An SBS TV “News in Arabic” report (April 5) of an Arab Australian Federation (AAF) meeting to discuss its opposition to the NSW Parliament adopting the International Holocaust Remembrance Alliance (IHRA) working definition of antisemitism failed to offer viewers context or balance.
The report aired baseless accusations that critics of Israel could now face possible criminal prosecution.
One person was quoted saying “what’s happening in other countries under this law, people are losing their jobs, because they don’t sign a pledge that they won’t criticise Israel.”
Another person warned the meeting was “an important message for Israeli politicians, that they should know that the community is totally against this decision.” Why “Israeli politicians” were considered to be involved in this NSW decision was not made clear.
To be clear, the NSW Parliament did not enshrine IHRA into law, but merely endorsed a document that offers practical examples of how to recognise antisemitism when it occurs. Meanwhile, claims that employees have been fired and/or forced to sign declarations promising not to criticise Israel because of IHRA are false. SBS Arabic viewers should have been given an opportunity to hear these simple facts, or at least an alternative view.
The Australian’s report (April 4) on an ABC Board-commissioned inquiry into its woeful complaints handling system quoted AIJAC’s Colin Rubenstein saying “in many years of lodging complaints, AIJAC has never managed to win a complaint arguing that ABC content lacked context, was biased, or failed to fulfil ABC editorial standards about providing all sides of contentious issues. Our successes have generally been limited to pointing out simple factual errors.”

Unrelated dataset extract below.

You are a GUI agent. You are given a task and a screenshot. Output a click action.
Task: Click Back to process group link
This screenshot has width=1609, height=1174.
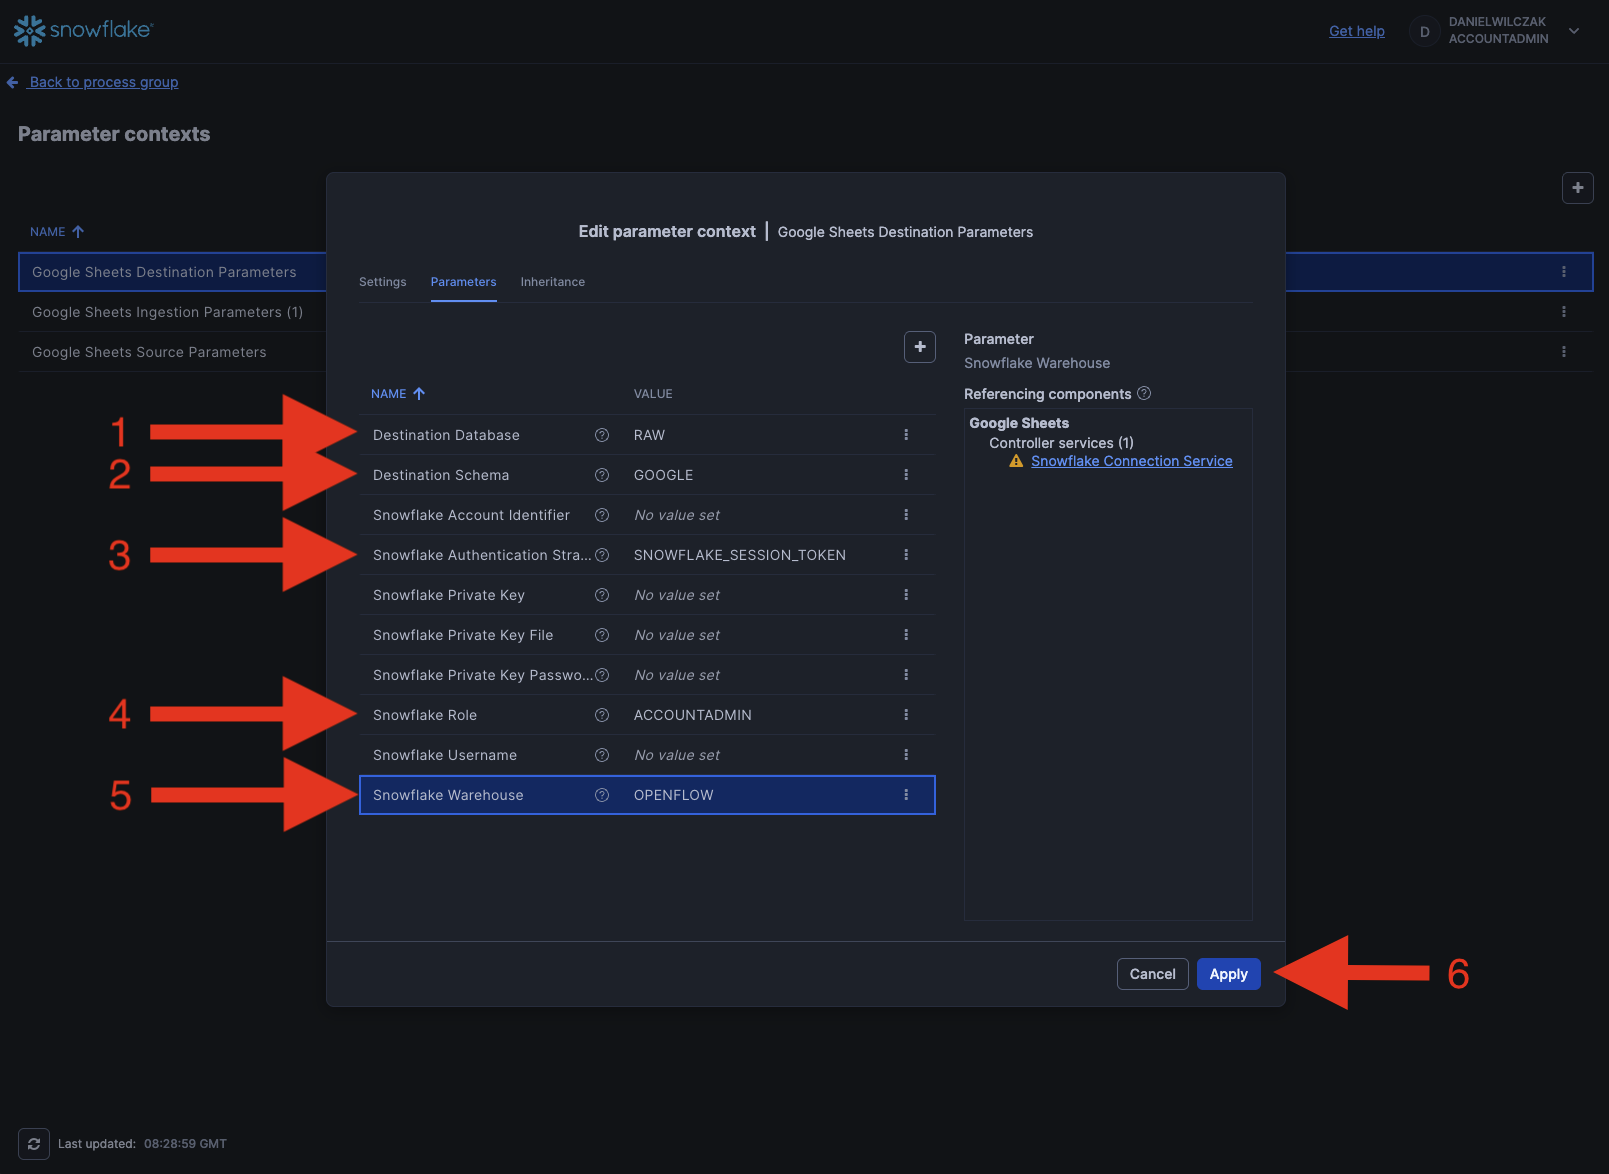[103, 82]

Dr Rubenstein attributed this failure to “the fact that the organisation handling those complaints… is entirely funded by the ABC and staffed by ABC appointees who make findings based on a set of procedures developed by the ABC.”
The Sydney Morning Herald (April 20) included Dr Rubenstein’s criticism of an Australian Communication Media Authority (ACMA) finding that a May 2021 episode of ABC TV “Q+A” did not breach its charter obligations despite stacking the show with pro-Palestinian panellists.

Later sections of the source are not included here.